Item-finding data
# # # # # # #
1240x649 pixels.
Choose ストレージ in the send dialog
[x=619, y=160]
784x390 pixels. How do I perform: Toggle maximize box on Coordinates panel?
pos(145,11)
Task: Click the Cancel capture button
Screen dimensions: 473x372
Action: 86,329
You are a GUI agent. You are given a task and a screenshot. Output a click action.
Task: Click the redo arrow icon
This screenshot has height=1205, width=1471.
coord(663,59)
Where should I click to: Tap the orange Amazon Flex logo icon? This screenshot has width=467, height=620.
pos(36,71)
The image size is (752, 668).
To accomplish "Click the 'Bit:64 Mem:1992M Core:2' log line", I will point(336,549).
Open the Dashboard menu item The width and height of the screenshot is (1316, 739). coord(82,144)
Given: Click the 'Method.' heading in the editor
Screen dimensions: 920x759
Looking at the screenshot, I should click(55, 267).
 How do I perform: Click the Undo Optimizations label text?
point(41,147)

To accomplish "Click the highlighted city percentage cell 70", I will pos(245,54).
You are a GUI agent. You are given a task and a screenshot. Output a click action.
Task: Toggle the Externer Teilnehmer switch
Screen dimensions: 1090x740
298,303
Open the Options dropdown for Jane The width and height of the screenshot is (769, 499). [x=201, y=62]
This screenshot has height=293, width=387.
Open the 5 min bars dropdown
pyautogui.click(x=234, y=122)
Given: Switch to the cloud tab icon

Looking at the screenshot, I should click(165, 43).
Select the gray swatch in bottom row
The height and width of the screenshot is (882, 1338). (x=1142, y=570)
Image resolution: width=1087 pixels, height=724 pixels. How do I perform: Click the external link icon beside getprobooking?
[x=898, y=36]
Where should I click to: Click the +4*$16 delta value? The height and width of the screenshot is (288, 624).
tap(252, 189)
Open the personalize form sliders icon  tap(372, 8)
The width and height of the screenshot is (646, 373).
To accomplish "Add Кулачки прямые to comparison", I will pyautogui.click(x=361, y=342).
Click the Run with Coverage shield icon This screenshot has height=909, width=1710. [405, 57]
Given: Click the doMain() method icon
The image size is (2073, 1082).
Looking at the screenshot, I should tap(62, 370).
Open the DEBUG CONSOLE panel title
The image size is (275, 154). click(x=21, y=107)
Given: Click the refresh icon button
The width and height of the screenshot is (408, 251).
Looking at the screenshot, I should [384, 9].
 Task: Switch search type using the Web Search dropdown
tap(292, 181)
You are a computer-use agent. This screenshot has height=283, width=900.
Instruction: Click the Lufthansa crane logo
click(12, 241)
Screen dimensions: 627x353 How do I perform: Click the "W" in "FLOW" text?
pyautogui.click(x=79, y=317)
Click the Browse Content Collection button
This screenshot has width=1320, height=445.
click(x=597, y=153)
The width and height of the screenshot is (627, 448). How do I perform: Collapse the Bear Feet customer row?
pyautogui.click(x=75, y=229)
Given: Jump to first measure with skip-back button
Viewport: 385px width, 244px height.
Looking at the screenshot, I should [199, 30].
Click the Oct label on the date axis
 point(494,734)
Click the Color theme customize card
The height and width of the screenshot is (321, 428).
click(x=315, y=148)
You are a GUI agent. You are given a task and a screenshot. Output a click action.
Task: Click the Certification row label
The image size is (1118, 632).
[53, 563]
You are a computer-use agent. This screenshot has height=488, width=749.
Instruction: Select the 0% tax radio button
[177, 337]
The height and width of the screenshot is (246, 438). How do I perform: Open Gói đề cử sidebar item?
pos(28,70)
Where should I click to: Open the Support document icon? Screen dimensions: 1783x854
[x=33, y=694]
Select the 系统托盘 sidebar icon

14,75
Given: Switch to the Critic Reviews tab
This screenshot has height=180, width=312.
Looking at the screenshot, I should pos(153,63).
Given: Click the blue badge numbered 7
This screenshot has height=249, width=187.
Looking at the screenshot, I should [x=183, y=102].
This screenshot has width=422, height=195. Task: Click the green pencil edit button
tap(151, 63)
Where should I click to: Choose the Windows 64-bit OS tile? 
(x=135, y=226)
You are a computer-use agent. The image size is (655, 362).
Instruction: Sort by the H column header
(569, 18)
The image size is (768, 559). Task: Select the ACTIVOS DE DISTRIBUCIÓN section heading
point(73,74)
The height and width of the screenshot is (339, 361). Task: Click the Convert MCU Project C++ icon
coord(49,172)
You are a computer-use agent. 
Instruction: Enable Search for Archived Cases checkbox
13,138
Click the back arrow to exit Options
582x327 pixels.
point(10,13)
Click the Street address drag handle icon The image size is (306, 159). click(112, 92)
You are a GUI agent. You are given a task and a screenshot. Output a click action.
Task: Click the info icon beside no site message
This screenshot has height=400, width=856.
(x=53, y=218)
# # # # # # #
Swap "GUI agent" for "UI agent" everywhere in the data above and reproduce it with nothing else altered.

1240x649 pixels.
Choose ストレージ in the send dialog
[x=619, y=160]
784x390 pixels. How do I perform: Toggle maximize box on Coordinates panel?
pos(145,11)
Task: Click the Cancel capture button
Screen dimensions: 473x372
Action: 86,329
You are a UI agent. You are given a task and a screenshot. Output a click action.
Task: Click the redo arrow icon
This screenshot has height=1205, width=1471.
coord(663,59)
Where should I click to: Tap the orange Amazon Flex logo icon? This screenshot has width=467, height=620.
pos(36,71)
The image size is (752, 668).
To accomplish "Click the 'Bit:64 Mem:1992M Core:2' log line", I will point(336,549).
Open the Dashboard menu item The width and height of the screenshot is (1316, 739). coord(82,144)
Given: Click the 'Method.' heading in the editor
Screen dimensions: 920x759
Looking at the screenshot, I should click(55, 267).
 How do I perform: Click the Undo Optimizations label text?
point(41,147)

To accomplish "Click the highlighted city percentage cell 70", I will pos(245,54).
You are a UI agent. You are given a task and a screenshot. Output a click action.
Task: Toggle the Externer Teilnehmer switch
Screen dimensions: 1090x740
298,303
Open the Options dropdown for Jane The width and height of the screenshot is (769, 499). [x=201, y=62]
This screenshot has height=293, width=387.
Open the 5 min bars dropdown
pyautogui.click(x=234, y=122)
Given: Switch to the cloud tab icon

Looking at the screenshot, I should click(165, 43).
Select the gray swatch in bottom row
The height and width of the screenshot is (882, 1338). (x=1142, y=570)
Image resolution: width=1087 pixels, height=724 pixels. How do I perform: Click the external link icon beside getprobooking?
[x=898, y=36]
Where should I click to: Click the +4*$16 delta value? The height and width of the screenshot is (288, 624).
tap(252, 189)
Open the personalize form sliders icon  tap(372, 8)
The width and height of the screenshot is (646, 373).
To accomplish "Add Кулачки прямые to comparison", I will pyautogui.click(x=361, y=342).
Click the Run with Coverage shield icon This screenshot has height=909, width=1710. [405, 57]
Given: Click the doMain() method icon
The image size is (2073, 1082).
Looking at the screenshot, I should tap(62, 370).
Open the DEBUG CONSOLE panel title
The image size is (275, 154). click(x=21, y=107)
Given: Click the refresh icon button
The width and height of the screenshot is (408, 251).
Looking at the screenshot, I should [384, 9].
 Task: Switch search type using the Web Search dropdown
tap(292, 181)
You are a computer-use agent. This screenshot has height=283, width=900.
Instruction: Click the Lufthansa crane logo
click(12, 241)
Screen dimensions: 627x353 How do I perform: Click the "W" in "FLOW" text?
pyautogui.click(x=79, y=317)
Click the Browse Content Collection button
This screenshot has width=1320, height=445.
click(x=597, y=153)
The width and height of the screenshot is (627, 448). How do I perform: Collapse the Bear Feet customer row?
pyautogui.click(x=75, y=229)
Given: Jump to first measure with skip-back button
Viewport: 385px width, 244px height.
Looking at the screenshot, I should [199, 30].
Click the Oct label on the date axis
 point(494,734)
Click the Color theme customize card
The height and width of the screenshot is (321, 428).
click(x=315, y=148)
You are a UI agent. You are given a task and a screenshot. Output a click action.
Task: Click the Certification row label
The image size is (1118, 632).
[53, 563]
You are a computer-use agent. This screenshot has height=488, width=749.
Instruction: Select the 0% tax radio button
[177, 337]
The height and width of the screenshot is (246, 438). How do I perform: Open Gói đề cử sidebar item?
pos(28,70)
Where should I click to: Open the Support document icon? Screen dimensions: 1783x854
[x=33, y=694]
Select the 系统托盘 sidebar icon

14,75
Given: Switch to the Critic Reviews tab
This screenshot has height=180, width=312.
Looking at the screenshot, I should pos(153,63).
Given: Click the blue badge numbered 7
This screenshot has height=249, width=187.
Looking at the screenshot, I should [x=183, y=102].
This screenshot has width=422, height=195. Task: Click the green pencil edit button
tap(151, 63)
Where should I click to: Choose the Windows 64-bit OS tile? 
(x=135, y=226)
You are a computer-use agent. The image size is (655, 362).
Instruction: Sort by the H column header
(569, 18)
The image size is (768, 559). Task: Select the ACTIVOS DE DISTRIBUCIÓN section heading
point(73,74)
The height and width of the screenshot is (339, 361). Task: Click the Convert MCU Project C++ icon
coord(49,172)
You are a computer-use agent. 
Instruction: Enable Search for Archived Cases checkbox
13,138
Click the back arrow to exit Options
582x327 pixels.
point(10,13)
Click the Street address drag handle icon The image size is (306, 159). click(112, 92)
You are a UI agent. You are given a task and a screenshot. Output a click action.
Task: Click the info icon beside no site message
This screenshot has height=400, width=856.
(x=53, y=218)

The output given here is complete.